Re: Plain Text

From: Frank da Cruz (fdc@watsun.cc.columbia.edu)
Date: Fri Jul 02 1999 - 14:00:05 EDT


> Why are you specifying font characteristics for plain text?
>
Only for purposes of getting across the idea that "long line = paragraph,
break where you please" should not be considered well-formed plain text.
Or, to look at it the other way, that plain text must allow for hard line
breaks, and there should be a convention as to how long we might reasonably
expect lines to be. "Columns" are the only measurement that makes sense
(surely not picas, inches, millimeters, pixels, ...) and this presupposes
fixed spacing.

This might be a farfetched notion except that it is completely consonent
with current practice.

The fact that monospaced fonts have fallen out of fashion should not cloud
our judgement. Naturally they present some difficulties for multilingual
text, but they also provide numerous benefits. They let me compose a text
document that anybody can read in -- barring "rendering engine" interference
-- the same form in which I composed it. Tables line up, columns of numbers
add up, comments in my C program are aligned, etc. All this without our
having to agree in advance on which rendering engine or markup language to
use.

Parenthetically, look at the mess the craze for the typeset appearance has
gotten us into. If I want to make a table on a Web page or in a typeset
document, I have to use some kind of markup language or "table" package,
rather than just spacing or tabbing the items appropriately. Which is fine
until you consider that any markup language or tables package you are using
today will be long forgotten a few years from now, and so your laboriously
constructed document will either require conversion or be lost forever (or
humans will need to read the markup language directly).
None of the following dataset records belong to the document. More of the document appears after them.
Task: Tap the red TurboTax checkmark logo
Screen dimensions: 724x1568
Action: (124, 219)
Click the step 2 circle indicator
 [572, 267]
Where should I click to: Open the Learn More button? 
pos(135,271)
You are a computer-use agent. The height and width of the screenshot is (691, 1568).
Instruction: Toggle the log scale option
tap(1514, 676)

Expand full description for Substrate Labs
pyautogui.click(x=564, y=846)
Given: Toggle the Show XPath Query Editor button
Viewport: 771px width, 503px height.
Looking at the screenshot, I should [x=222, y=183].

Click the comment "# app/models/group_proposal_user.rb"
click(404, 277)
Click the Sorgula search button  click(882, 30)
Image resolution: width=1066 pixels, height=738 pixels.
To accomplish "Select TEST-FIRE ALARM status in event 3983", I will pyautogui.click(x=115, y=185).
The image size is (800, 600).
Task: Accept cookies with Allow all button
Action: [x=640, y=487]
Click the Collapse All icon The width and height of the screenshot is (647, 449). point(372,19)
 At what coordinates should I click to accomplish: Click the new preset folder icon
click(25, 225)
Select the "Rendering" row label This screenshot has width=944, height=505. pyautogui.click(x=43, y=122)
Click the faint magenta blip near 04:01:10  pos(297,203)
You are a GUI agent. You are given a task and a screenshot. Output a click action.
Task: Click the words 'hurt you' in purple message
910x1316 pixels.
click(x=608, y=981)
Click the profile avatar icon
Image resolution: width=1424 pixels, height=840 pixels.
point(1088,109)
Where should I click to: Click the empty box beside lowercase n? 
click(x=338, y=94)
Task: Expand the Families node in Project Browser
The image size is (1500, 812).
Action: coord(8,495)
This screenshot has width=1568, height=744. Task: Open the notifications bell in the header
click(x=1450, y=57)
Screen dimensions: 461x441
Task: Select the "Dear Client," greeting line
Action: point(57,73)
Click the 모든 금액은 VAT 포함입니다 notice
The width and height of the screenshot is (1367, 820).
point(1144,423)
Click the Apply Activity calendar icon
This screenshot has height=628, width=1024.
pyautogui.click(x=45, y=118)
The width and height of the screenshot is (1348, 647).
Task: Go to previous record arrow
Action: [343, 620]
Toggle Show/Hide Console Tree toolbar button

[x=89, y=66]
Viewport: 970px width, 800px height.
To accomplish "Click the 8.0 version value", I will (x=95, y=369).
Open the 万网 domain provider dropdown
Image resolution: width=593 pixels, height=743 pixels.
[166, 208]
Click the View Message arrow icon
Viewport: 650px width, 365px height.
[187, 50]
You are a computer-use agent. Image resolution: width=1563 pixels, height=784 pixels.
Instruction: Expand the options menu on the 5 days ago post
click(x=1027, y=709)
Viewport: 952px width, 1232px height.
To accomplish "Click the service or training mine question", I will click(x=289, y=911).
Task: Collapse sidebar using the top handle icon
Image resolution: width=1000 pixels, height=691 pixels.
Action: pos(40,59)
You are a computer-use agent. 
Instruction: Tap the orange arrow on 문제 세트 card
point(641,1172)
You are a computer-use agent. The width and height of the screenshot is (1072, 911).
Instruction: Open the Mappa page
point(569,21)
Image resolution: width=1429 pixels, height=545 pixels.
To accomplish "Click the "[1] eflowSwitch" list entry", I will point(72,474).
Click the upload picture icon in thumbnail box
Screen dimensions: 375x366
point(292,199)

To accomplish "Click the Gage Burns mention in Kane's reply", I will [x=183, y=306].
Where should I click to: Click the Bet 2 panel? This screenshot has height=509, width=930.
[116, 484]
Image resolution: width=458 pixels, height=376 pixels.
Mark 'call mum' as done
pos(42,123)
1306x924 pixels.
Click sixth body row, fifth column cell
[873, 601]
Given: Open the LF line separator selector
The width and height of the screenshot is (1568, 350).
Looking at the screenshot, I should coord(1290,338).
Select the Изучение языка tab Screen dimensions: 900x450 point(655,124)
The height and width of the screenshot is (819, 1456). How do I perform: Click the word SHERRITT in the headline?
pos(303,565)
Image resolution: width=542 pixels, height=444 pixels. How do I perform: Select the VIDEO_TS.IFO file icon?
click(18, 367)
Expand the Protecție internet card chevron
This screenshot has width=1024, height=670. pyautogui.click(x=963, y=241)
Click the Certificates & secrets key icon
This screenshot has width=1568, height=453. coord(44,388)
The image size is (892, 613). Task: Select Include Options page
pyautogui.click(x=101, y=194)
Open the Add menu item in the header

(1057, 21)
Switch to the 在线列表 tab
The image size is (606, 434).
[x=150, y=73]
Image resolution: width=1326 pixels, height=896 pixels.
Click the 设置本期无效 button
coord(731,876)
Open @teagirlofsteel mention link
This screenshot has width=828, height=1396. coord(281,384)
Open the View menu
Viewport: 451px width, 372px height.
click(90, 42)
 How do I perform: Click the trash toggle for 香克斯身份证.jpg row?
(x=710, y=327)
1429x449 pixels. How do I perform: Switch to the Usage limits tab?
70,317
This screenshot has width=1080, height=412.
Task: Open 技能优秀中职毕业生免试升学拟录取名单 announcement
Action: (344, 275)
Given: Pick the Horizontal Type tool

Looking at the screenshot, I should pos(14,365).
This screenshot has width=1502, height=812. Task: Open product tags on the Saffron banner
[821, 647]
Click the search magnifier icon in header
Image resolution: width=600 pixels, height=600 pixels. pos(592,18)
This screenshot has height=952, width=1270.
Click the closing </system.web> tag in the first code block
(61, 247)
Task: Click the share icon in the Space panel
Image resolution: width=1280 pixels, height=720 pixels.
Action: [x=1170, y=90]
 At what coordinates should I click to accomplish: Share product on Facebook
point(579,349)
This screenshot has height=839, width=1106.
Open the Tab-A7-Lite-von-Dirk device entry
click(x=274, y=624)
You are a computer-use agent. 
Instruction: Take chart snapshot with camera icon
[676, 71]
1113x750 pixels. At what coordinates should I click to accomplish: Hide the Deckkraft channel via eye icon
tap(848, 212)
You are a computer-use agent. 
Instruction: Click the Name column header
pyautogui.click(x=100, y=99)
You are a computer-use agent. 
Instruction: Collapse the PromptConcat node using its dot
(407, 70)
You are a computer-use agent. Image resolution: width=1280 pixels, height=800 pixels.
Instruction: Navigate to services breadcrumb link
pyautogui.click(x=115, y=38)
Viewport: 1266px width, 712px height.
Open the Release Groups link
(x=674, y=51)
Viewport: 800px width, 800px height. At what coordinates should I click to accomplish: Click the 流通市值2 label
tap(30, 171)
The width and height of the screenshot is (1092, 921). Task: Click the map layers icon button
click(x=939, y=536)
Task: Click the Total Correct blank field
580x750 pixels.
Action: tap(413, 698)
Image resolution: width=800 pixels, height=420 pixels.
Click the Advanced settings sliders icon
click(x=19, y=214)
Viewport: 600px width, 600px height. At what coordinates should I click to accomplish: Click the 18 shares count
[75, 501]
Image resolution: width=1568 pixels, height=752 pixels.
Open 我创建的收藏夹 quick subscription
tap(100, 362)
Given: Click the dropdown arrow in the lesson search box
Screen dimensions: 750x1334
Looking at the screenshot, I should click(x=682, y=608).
As noted, I grant that the monospace-font model does not apply equally well
to all writing systems, but for the many to which it does apply -- Roman,
Hebrew, Cyrillic, Armenian, Greek, Georgian, etc, and to some extent CJK
since, at least in Japan, they have been using mono- and duospaced fonts on
terminals and PCs for decades, and care as much about things lining up as
anybody else -- should guidelines not be stated up front?

> > 1. Spaces, such as U+0020 and U+00A0, which are are "kept" (e.g.
> > adjacent spaces are not collapsed).
>
> I don't see how barring all the other spacing and presentation codes
> (e.g. ZWNJ) improves plain text.
>
They aren't barred -- they are Unicode characters that are not C0 or C1
control characters. And they aren't a higher-level markup language.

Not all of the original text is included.